Some other contextual factors. Well, they found that leadership effectiveness isn’t universal, it does depend on the context, so in high-risk industries, task-oriented leadership becomes even more critical. Employees in such settings expect clear directions, clear role modeling, and have less tolerance for ambiguity or passive leadership. National culture, especially power distance, also plays a role. Young cultures with lower power distance, egalitarian and relationship-focused leaders may be more effective, while higher power distance cultures may seem greater effectiveness from task-oriented leaders who provide clear directives. For younger workers, change-oriented leadership had stronger positive associations with safety climate or compliance and outcomes compared to older workers.
Aligning with theories that younger individuals may be more receptive to growth-oriented leadership. Lastly, safety-specific leadership, where leaders focus their behaviors explicitly on safety issues, generally had stronger associations, and safety variables compared to generalized leadership. This is a really important finding. Some people are very critical around this concept of safety leadership or safety vision or adding safety onto things. But we actually have a lot of research that shows domain specificity is often a real thing. And domain specificity often does result in additional benefits over generalized concepts. So safety leadership can actually have additional benefits over just generalized leadership. And this applies to other constructs in safety.
So what do we make of the findings? Invest wisely in leadership development, probably, prioritize developing leaders in task-orientated and particularly relational interpersonal behaviors. Consider a blended approach. So leaders with different sorts of backgrounds, capabilities, having cognitive diversity in other forms of diversity, understand in context, leaders should tailor their approach based on the factors like the industry, the risk, national culture, employee age. Absolutely address negative leadership behaviors. This underscores the damaging effects of passive and destructive leadership that have to be actively managed and focus on safety specific communication, domain specificity.
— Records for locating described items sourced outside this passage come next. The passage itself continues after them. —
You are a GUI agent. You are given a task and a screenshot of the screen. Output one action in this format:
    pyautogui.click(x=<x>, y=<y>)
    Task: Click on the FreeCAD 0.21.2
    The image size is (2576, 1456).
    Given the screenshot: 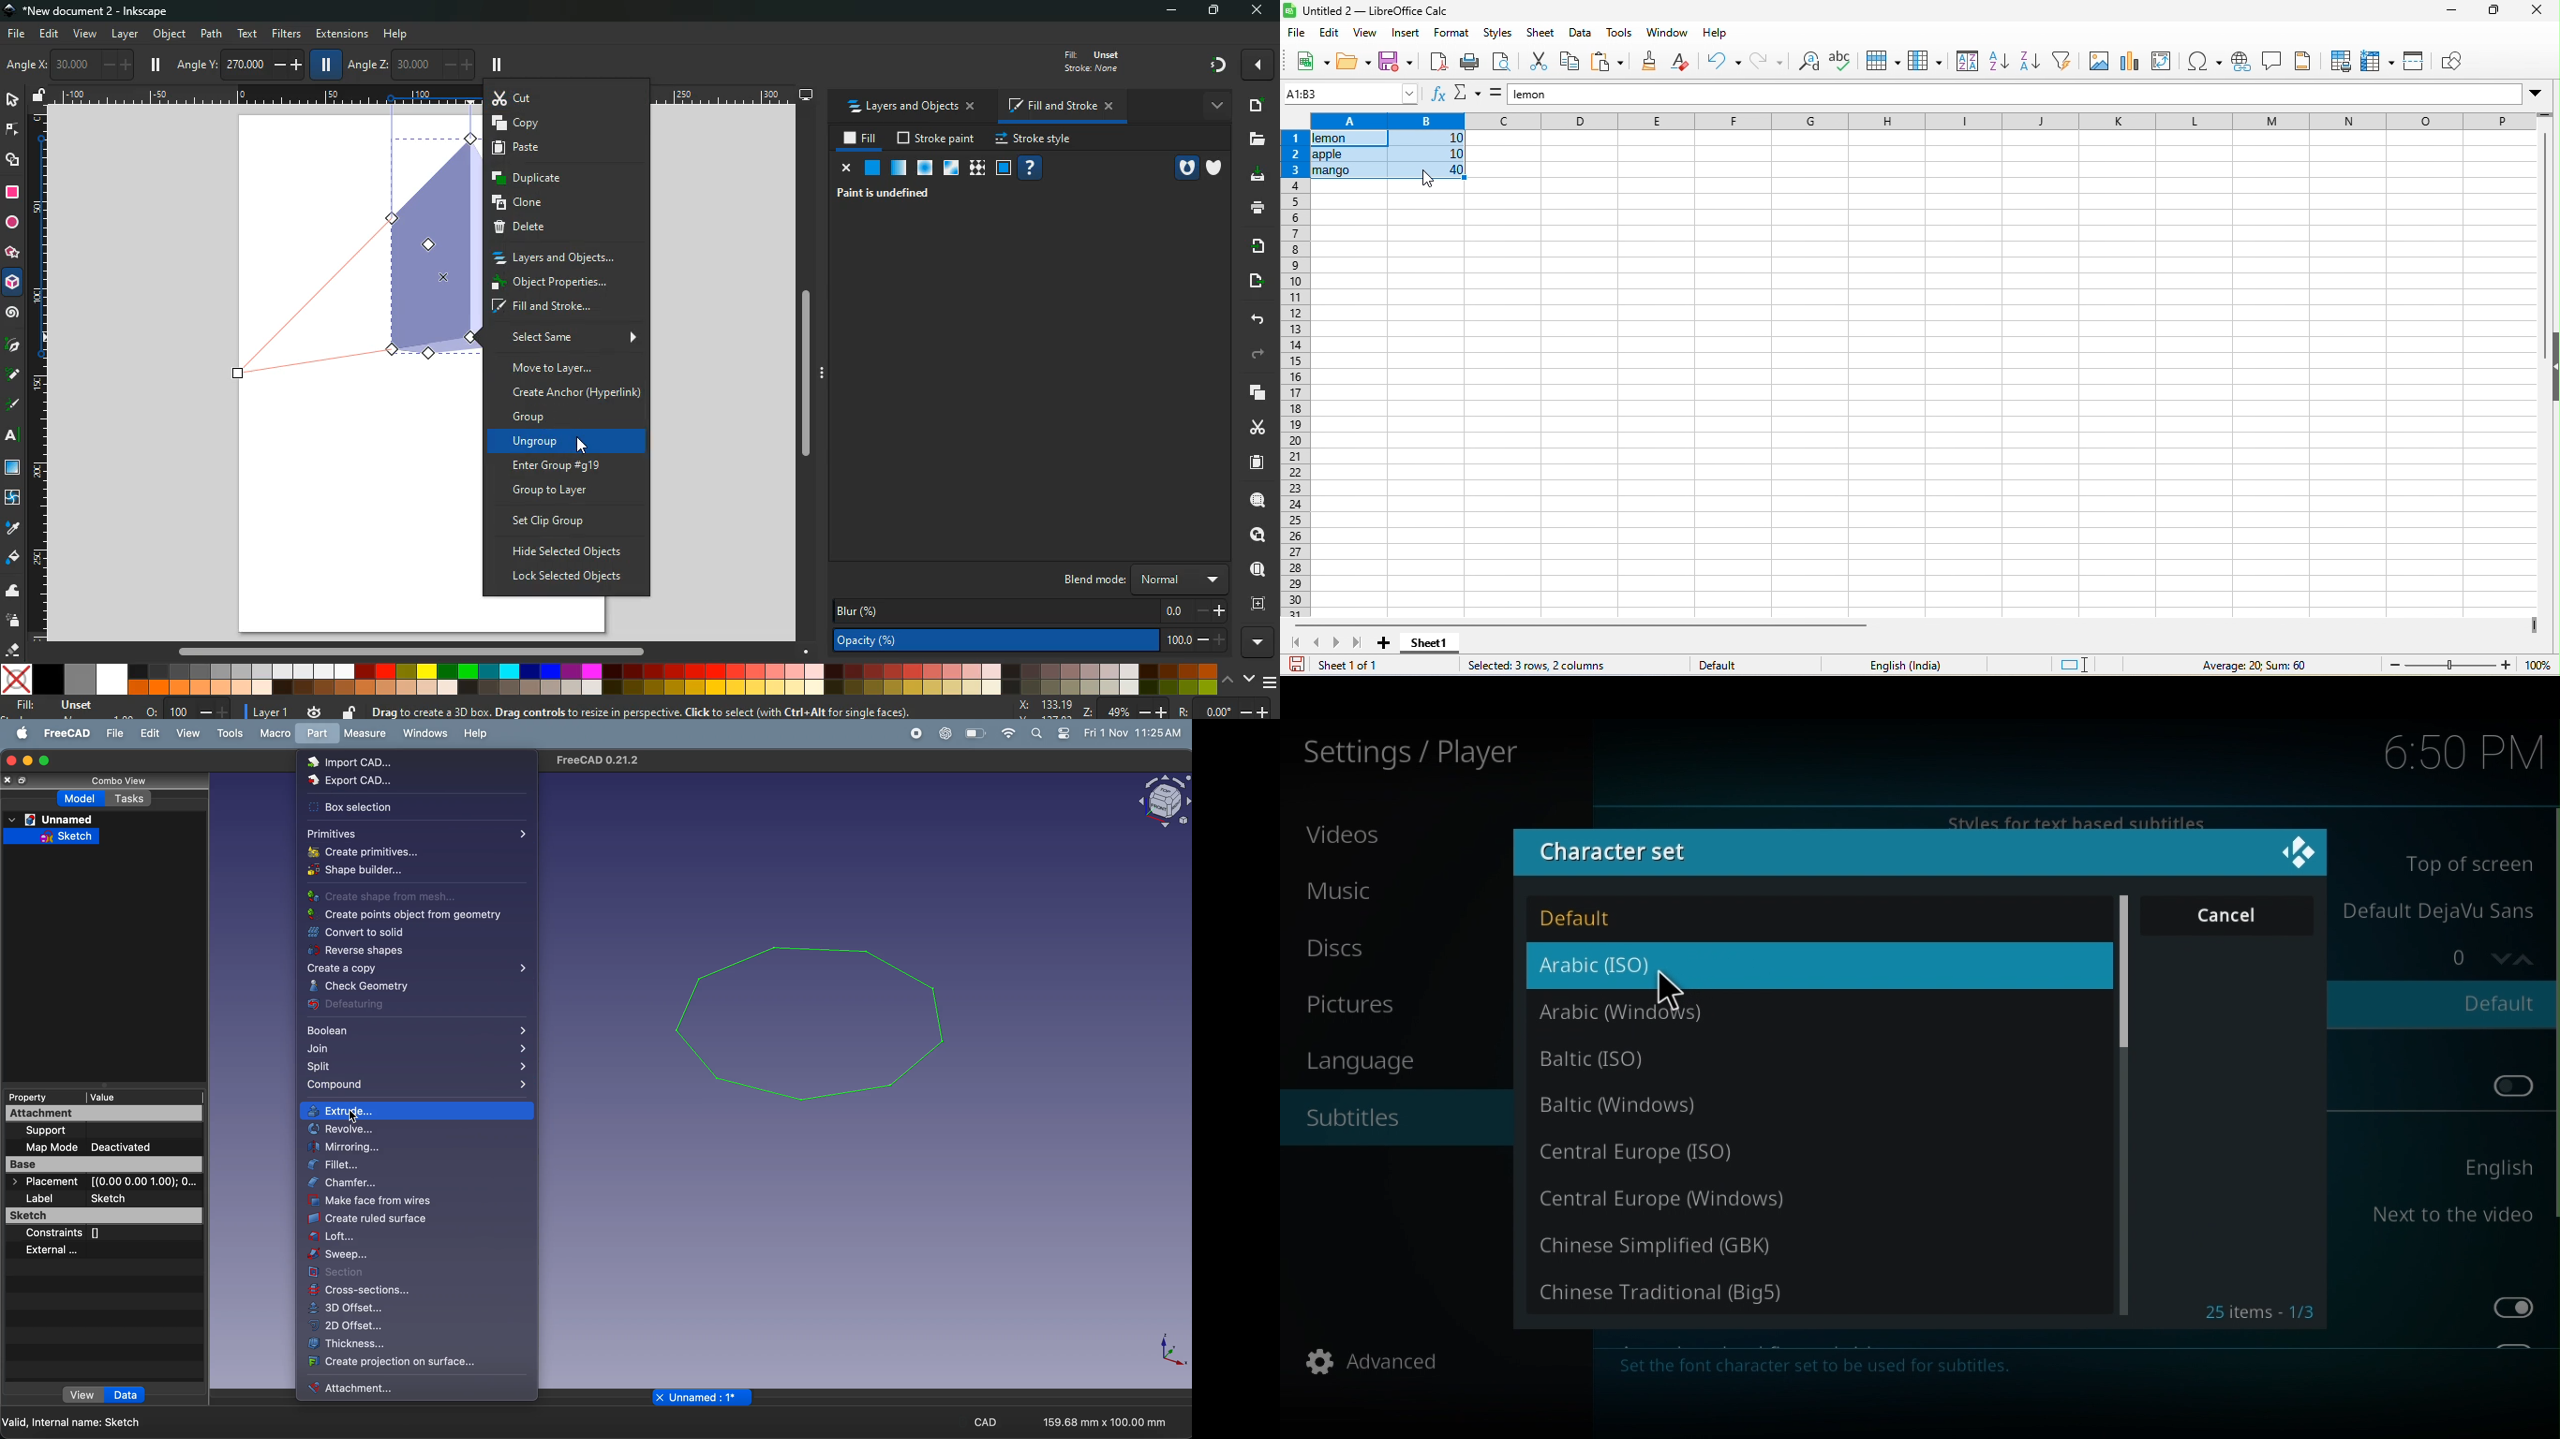 What is the action you would take?
    pyautogui.click(x=602, y=760)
When leaders explicitly focus their communication and actions on safety, it tends to have a more potent effect. So a range of limitations, as you’d expect, I won’t go through all of them, but there was a relatively limited basis for some of the leadership styles around the research. A lot of the studies were cross-sectional, so it’s really hard to form direct cause-effect relationships. And something I found interesting, the analysis assumed a linear relationship, but some research suggests it might be curvy linear.
So for instance, a curvy linear relationship means that when it comes to leadership and safety, more isn’t always better. There might be an optimal level for certain leadership behaviors. And pushing too far beyond that point could actually become less effective or even detrimental to safety.
And another key limitation with this sort of leadership research is that it’s so myopically focused on leaders, not the followers. There’s this whole concept called followership that’s often emitted from this research. Maybe I’ll cover that another day. Finally, there’s evidence for publication bias, common method variance and more.